- [Exercise instructions]: Counting only lines below that contain the string "agent", give the total as a single number.

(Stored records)
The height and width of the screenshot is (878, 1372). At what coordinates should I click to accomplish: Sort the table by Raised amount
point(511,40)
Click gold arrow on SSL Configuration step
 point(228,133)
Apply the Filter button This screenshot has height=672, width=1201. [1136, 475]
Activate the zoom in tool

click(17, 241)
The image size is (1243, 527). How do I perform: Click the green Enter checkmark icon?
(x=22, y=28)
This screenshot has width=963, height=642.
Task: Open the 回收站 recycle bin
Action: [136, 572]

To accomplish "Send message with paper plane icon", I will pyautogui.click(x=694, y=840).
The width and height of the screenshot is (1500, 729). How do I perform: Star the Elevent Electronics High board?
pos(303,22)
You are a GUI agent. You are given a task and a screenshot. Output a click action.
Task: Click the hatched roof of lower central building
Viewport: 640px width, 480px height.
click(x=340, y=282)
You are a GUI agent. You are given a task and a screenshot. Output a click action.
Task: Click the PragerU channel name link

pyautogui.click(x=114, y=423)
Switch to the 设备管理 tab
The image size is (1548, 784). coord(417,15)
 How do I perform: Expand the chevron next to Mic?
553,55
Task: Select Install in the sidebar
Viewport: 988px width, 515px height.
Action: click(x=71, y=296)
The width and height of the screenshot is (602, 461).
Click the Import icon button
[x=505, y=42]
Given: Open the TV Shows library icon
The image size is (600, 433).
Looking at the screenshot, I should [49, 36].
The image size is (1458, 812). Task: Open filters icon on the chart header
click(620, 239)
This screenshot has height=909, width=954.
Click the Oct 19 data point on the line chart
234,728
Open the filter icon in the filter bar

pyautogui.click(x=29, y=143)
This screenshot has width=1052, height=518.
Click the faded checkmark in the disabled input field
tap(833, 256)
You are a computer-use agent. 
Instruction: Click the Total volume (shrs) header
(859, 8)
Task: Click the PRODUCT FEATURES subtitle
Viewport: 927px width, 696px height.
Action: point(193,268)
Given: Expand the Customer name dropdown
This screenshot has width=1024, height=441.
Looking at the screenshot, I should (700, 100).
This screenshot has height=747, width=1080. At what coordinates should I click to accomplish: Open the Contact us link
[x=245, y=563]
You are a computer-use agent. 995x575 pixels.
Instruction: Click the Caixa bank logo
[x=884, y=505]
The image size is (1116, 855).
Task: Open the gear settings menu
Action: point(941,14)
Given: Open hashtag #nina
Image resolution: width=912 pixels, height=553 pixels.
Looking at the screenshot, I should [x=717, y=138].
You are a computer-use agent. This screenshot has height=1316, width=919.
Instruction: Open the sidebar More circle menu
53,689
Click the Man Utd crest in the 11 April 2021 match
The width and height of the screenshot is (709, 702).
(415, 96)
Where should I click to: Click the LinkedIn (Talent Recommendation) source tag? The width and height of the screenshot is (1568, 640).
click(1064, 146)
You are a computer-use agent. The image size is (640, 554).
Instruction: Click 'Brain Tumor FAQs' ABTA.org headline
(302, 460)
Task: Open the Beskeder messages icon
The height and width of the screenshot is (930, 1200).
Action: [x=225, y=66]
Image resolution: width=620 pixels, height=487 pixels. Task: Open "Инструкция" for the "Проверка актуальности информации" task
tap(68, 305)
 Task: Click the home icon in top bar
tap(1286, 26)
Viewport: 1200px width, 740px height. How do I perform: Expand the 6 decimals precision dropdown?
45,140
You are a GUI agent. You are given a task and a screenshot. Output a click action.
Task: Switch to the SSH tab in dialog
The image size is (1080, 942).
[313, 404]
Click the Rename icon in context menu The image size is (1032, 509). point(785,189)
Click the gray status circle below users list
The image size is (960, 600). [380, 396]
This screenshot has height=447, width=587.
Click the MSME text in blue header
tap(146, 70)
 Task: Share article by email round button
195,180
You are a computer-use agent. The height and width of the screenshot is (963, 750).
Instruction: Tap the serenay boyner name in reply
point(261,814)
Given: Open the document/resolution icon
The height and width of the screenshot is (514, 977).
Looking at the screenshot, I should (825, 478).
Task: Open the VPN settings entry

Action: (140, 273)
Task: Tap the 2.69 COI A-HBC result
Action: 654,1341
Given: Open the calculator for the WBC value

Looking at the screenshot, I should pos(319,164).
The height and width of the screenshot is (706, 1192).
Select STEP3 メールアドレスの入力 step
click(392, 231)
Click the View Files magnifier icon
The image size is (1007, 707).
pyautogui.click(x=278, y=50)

- [Answer to this exercise]: 8